Jan Jaben-Eilon, an Atlanta-based correspondent for the Jerusalem Report magazine, said that, coming from a Zionist family, “I always thought Israel was mine.” She called her decision to make aliyah in the mid-1990s “the best thing I ever did and the most challenging thing I ever did.”

“What do we want Israel to look like, to be? What kind of Jewish state? What kind of democracy?” Jan Jaben-Eilon says. “I know Israelis aren’t necessarily asking those questions, but we should if we care about Israel.”

Jaben-Eilon takes a different view from Berk of the lessons to be learned from the 1967 war and its aftermath.

“Perhaps the observance of this 50th anniversary should require us to ask what we want to observe in another 50 years. What do we want Israel to look like, to be? What kind of Jewish state? What kind of democracy? I know Israelis aren’t necessarily asking those questions, but we should if we care about Israel,” she said.

“In 1967, we thought Israel’s existence was in question. We were tiny and really unproven. We were the David to the Arabs’ Goliath. This isn’t true anymore. Israel’s top military and intelligence officials say we are not really at existential risk from the outside. They cite only the settlement of the Israeli-Palestinian conflict as an existential threat,” said Jaben-Eilon, who serves on the regional NIF board.

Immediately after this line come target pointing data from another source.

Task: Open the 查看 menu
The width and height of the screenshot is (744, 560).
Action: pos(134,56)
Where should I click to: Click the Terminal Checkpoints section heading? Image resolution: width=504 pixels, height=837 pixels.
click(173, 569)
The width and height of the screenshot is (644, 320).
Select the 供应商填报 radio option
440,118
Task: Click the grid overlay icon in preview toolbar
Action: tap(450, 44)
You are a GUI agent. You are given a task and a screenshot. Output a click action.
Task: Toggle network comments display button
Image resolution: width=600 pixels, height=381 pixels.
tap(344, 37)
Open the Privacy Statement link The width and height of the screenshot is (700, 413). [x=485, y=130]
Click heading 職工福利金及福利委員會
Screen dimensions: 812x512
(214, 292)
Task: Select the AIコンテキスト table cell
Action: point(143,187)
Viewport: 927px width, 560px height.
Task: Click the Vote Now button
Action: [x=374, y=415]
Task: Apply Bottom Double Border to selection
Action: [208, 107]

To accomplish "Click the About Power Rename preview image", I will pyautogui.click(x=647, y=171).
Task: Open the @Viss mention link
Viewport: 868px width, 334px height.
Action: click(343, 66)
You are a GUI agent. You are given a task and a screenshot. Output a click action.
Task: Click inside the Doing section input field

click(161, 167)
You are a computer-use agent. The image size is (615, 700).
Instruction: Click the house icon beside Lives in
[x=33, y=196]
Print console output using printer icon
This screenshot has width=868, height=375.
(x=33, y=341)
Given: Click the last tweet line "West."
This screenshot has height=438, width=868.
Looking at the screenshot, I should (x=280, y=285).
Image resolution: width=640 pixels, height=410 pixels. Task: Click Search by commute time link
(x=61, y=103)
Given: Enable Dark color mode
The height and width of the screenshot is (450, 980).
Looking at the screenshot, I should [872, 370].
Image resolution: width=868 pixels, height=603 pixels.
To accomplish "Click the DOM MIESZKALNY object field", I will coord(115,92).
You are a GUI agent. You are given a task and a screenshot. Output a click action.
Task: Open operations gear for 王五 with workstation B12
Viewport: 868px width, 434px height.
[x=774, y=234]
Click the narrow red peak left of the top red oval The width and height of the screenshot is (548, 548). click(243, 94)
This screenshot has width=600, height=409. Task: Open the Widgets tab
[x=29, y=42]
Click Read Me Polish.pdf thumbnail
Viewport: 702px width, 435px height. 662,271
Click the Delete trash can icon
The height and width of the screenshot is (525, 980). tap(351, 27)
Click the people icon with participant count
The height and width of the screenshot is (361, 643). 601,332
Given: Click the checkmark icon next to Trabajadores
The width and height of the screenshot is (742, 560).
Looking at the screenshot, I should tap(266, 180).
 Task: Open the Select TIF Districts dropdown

“The divisiveness comes from whether one believes one side of this over the other: Are we the underdogs, or are we the stronger side? Should we be living in constant fear, or should we, can we, take risks to separate from the Palestinians?” she said. “The older generation seems to still be living in the fear that goes back 75 years, or thousands of years. The younger generation has grown up with a different Israel: It’s been strong all their lives.”